Akcje rozpoczynane od własnego pola karnego i długie tworzenie akcji nie sprawiały jednak Legii kłopotów. Za to Aleksandara Vukovicia trzeba pochwalić, bo tak, jak przewidywał Steven Gerrard - strzelenie gola warszawiakom będzie niebywale trudne. Świetne zawody rozegrał Igor Lewczuk. Doświadczony stoper wracając do Polski, miał być dopiero czwartym wyborem trenera - momentalnie stał się jednak liderem defensywy, a dzisiejszego wieczoru w jego cieniu znalazł się nawet Artur Jędrzejczyk. Reprezentant Polski miał ogromne problemy z zatrzymaniem Alfredo Morelosa. Częste faule sprawiały, że kapitan "Wojskowych" musiał grać strasznie zachowawczo, aby nie skończyć tego meczu przed czasem. Kolumbijski atakujący sprawiał Legii ogromne problemy, lecz w pojedynkę gra się naprawdę ciężko.
Szkoci bardzo przeciętni, do ukłucia. Brakuje z przodu odwagi, ruchu bez piłki i próby przejęcia inicjatywy w tym meczu. Atmosfera fantastyczna. #LEGRAN
— Andrzej Cała (@andrzejcala) August 22, 2019
Po stronie Rangersów mało widoczny był Sheyi Ojo. Były zawodnik Liverpoolu nie radził sobie z murem w postaci Igora Lewczuka oraz Pawła Stolarskiego, co znacznie utrudniało konstruowanie akcji przez gości. Bierna postawa całej linii doprowadziła do dużej niespodzianki i choć to Rangersi próbowali grać swoje - kontrolując grę, to zdecydowanie bliżej zwycięstwa była Legia.
Atak wicemistrza Polski nie był jednak bez skazy.
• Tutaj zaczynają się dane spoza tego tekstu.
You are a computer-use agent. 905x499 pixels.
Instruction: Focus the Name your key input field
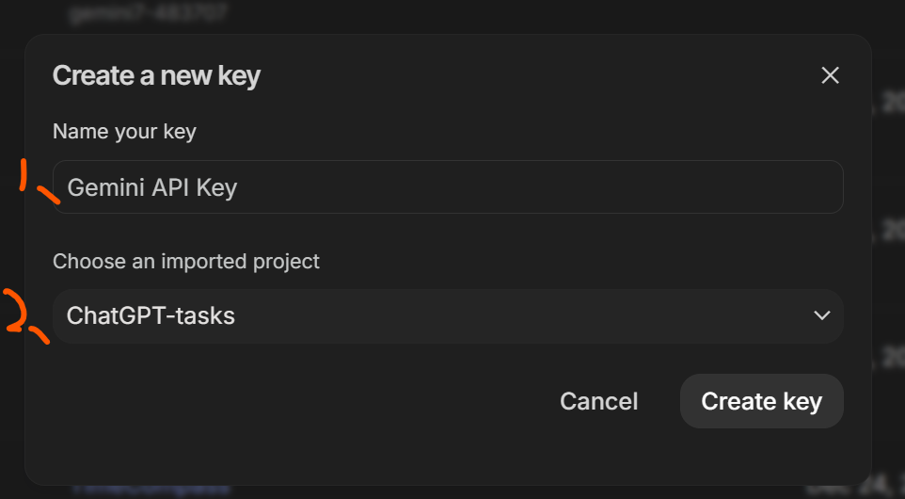click(x=448, y=187)
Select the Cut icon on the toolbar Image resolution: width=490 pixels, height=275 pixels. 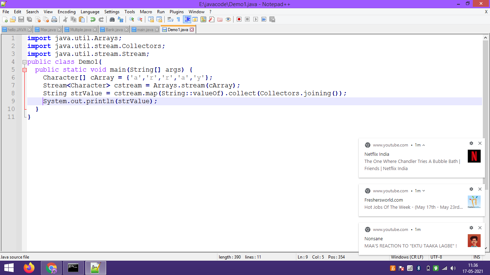click(65, 19)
Po raz kolejny w pierwszym składzie oglądaliśmy Sandro Kulenovicia. Chorwat znów zawiódł, a godny pochwały był głównie Luquinhas. Brazylijczyk po raz kolejny okazał się najlepszym zawodnikiem po stronie gospodarzy. Jego swoboda z piłką sprawiała wicemistrzowi Szkocji ogromne problemy, co jeszcze przed przerwą mogło zostać udokumentowane golem. Najpierw uderzał Luquinhas, kilkanaście minut później Cafu, a po przerwie Marko Vesović oraz Walerian Gwilia. Wszystkie celne uderzenia legionistów lądowały jednak na Allanie McGregorze. 37-letni golkiper prężnie wyznawał stereotyp - im starszy, tym lepszy, a jego dobra postawa zaprocentowała czystym kontem.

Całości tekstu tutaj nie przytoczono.